If you didn’t watch the preview of the movie above, you should probably take a quick look at it.

The Guardian newspaper reviewed the book, Fifty Shades of Grey by EL James. “The trilogy features Anastasia Steele, who falls in love with Christian Grey, a troubled young billionaire who likes sex only if he can accompany it with quite formal, stylised corporal punishment.”  In the review of the book, the newspaper characterized the writing style as “[the author] writes as though she’s late for a meeting with a sex scene.”

If the popularity of the book is any indication of how the movie might fair, the movie might wind-up as an instant classic.  The book has sold 100 million copies worldwide (this is just the book, not the entire trilogy), with 45 million sold in the United States.

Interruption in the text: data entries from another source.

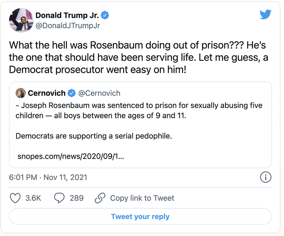Click the reply speech bubble icon
The height and width of the screenshot is (236, 284).
click(x=59, y=198)
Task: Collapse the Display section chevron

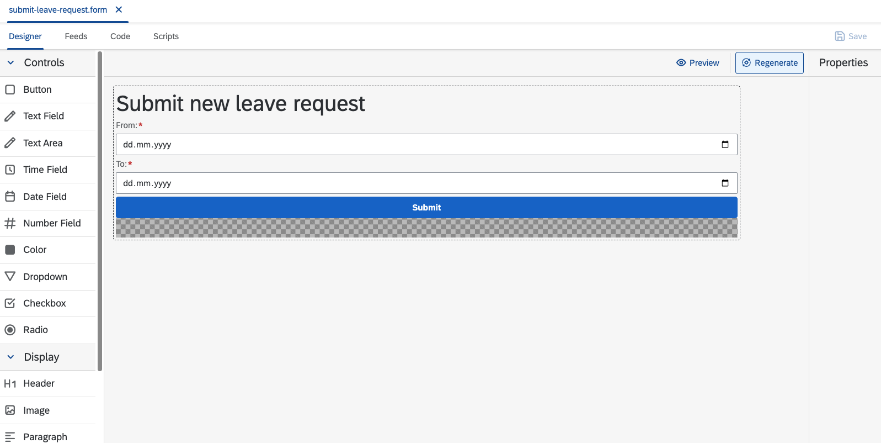Action: [10, 357]
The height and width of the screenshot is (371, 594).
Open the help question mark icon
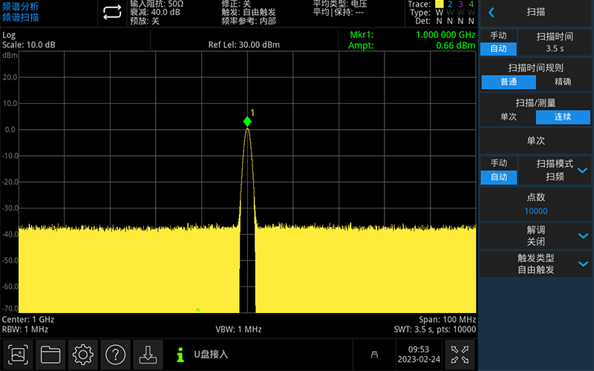pos(116,355)
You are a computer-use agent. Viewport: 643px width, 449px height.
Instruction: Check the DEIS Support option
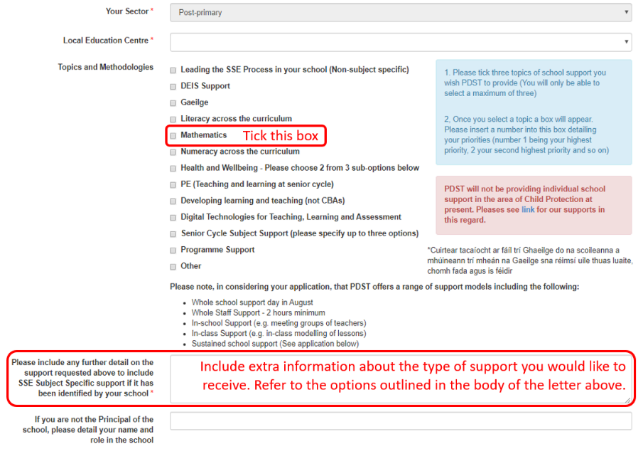pos(173,87)

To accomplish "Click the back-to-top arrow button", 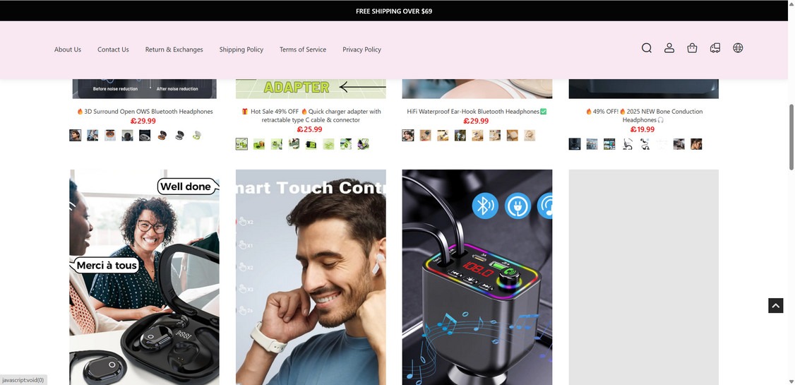I will 776,305.
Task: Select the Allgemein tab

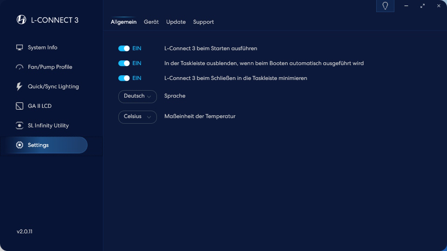Action: [x=123, y=22]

The city of Phoenix or another city in Arizona could try to ban a movie like 50 Shades of Grey, but it would likely be met with the same result.  I think the last prong of the test set forth in Ariz. Rev. Stat. § 13-3501(2) is really tough to meet.

The first prong of sexual arousal or prurient interest is probably satisfied by the potential subject matter of the future movie.  The second prong is a little bit more difficult to forecast.  It would be up to a jury of Arizonans to determine if the future content matter of the movie is patently offensive or not.  The third prong, lacking social value is the big problem spot. If a movie is to make a profit on a national scale, I think it is difficult to say it lacks social value.  People are speaking with their money when they go to see movies in the theaters or even purchase the DVDs.  I think sales alone could indicate whether a movie has social value or not, on a national scale.  Another indication would be the awards won.  Like in the case of the Last Picture Show it won eight Academy Awards!  Winning national awards for the movie can be demonstrative of social value on a national scale.

It certainly will be interesting to see where the producers of the movie go with 50 Shades of Grey.  It will also be interesting to see how the movie adds to our ever-changing notion of what is obscenity.